**What you are asked to do**
Swap "screenshot" for "screen capture" in the records, beginning at the line that has "Find the location of a" and going through the end of the records, with everything else unchanged. Leave the pictures out of your answer.

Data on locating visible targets
◆ ◆ ◆ ◆ ◆ ◆ ◆

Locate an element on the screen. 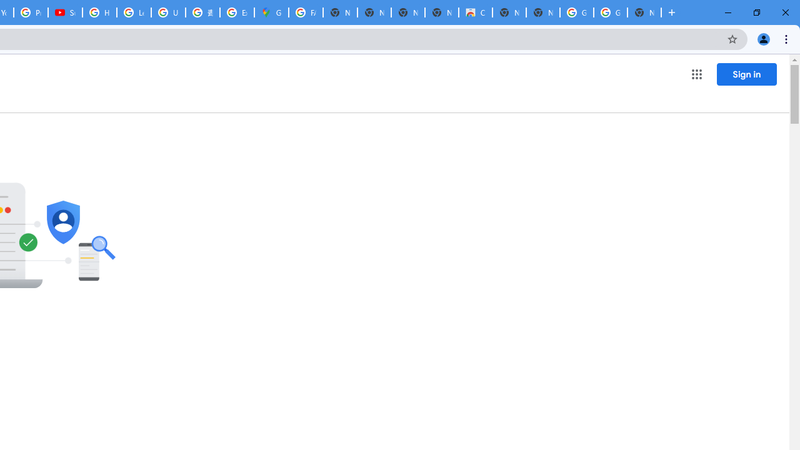 Image resolution: width=800 pixels, height=450 pixels. 'Subscriptions - YouTube' is located at coordinates (64, 12).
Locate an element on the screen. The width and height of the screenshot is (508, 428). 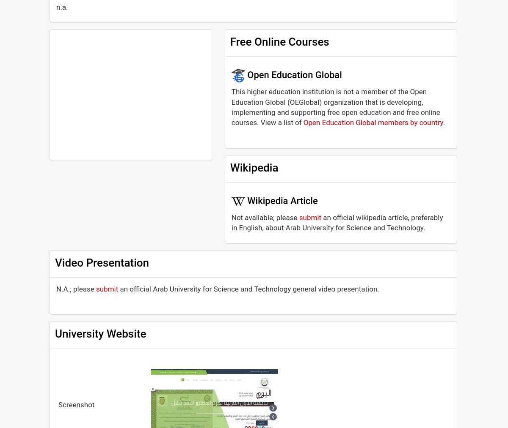
'N.A.; please' is located at coordinates (75, 288).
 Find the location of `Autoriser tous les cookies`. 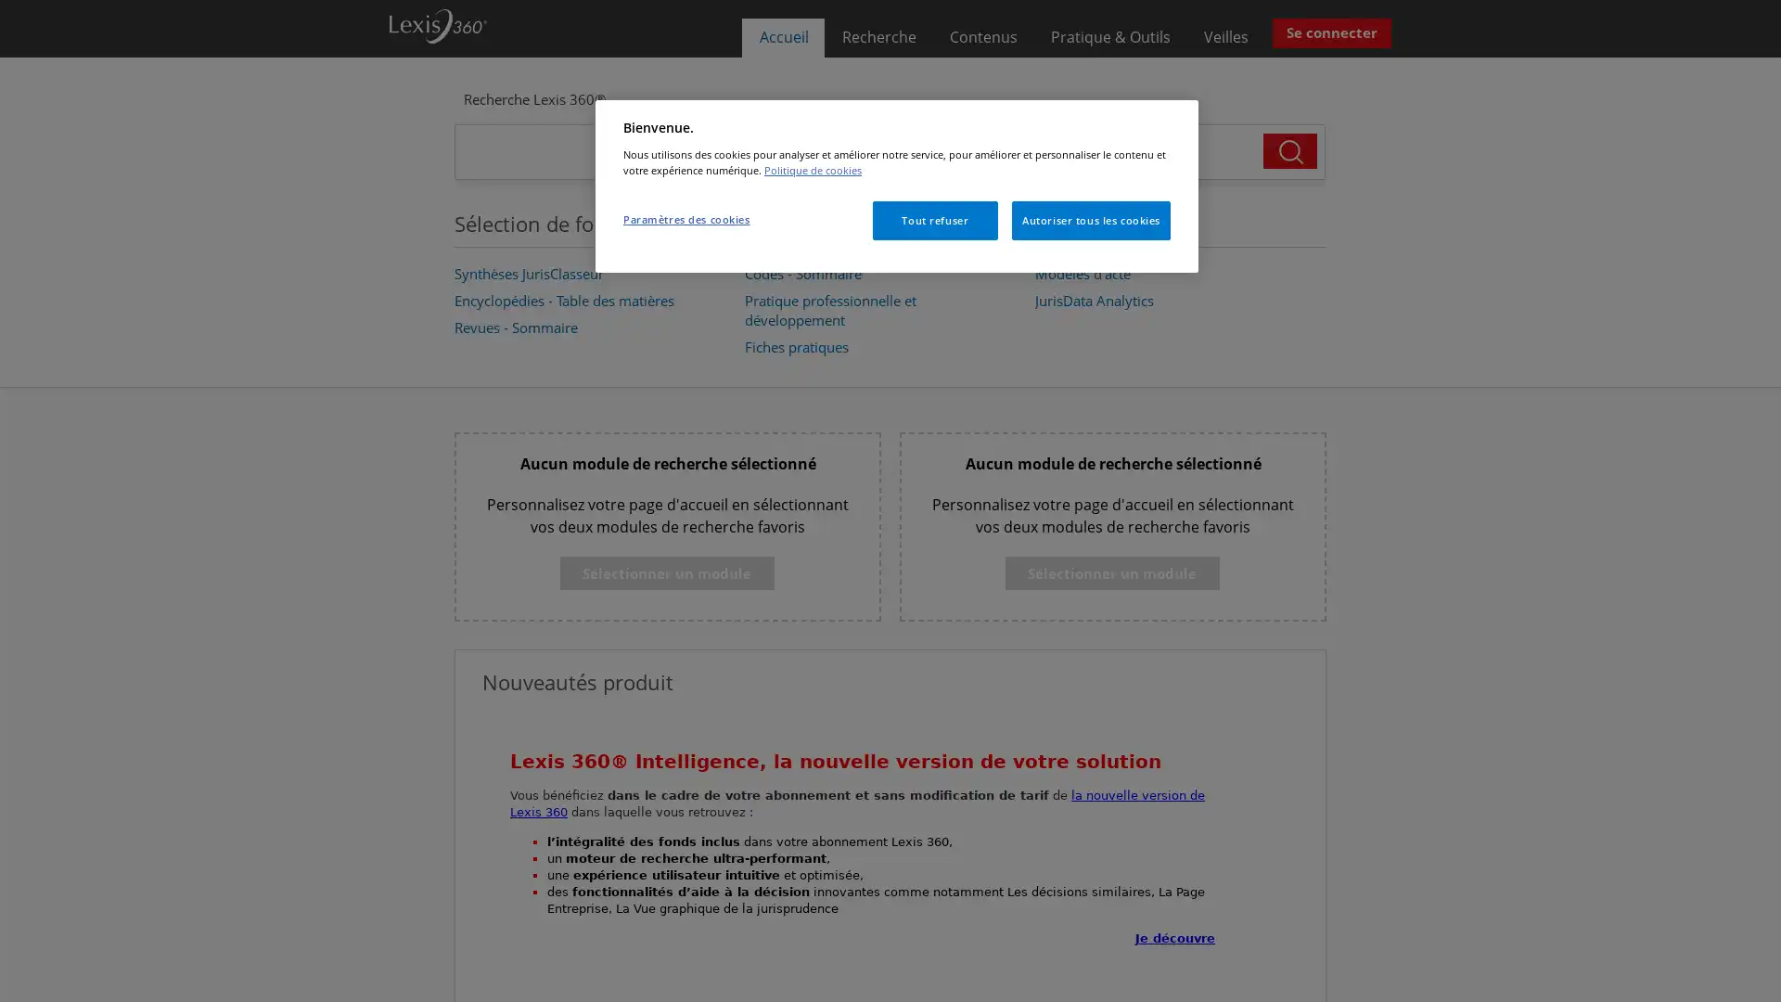

Autoriser tous les cookies is located at coordinates (1091, 218).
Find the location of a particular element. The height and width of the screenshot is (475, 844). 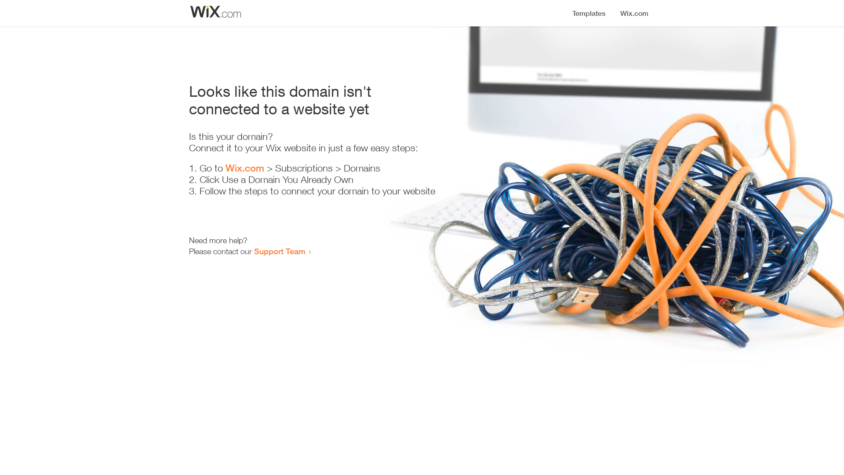

'Wix.com' is located at coordinates (244, 167).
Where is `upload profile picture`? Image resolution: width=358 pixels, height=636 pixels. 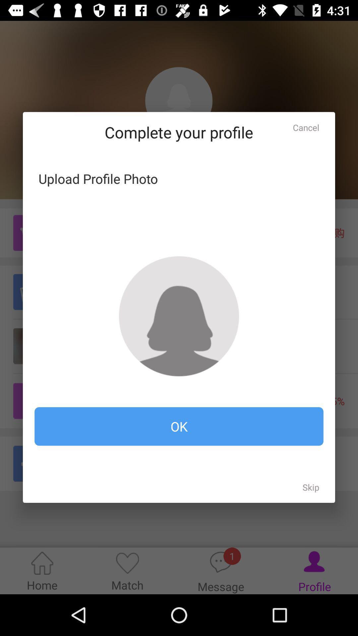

◆ ◆ ◆ ◆ ◆ ◆ ◆

**Result of the exercise**
Find the location of a particular element. The height and width of the screen capture is (475, 844). 

'Wix.com' is located at coordinates (244, 167).
Where is `upload profile picture`? Image resolution: width=358 pixels, height=636 pixels. 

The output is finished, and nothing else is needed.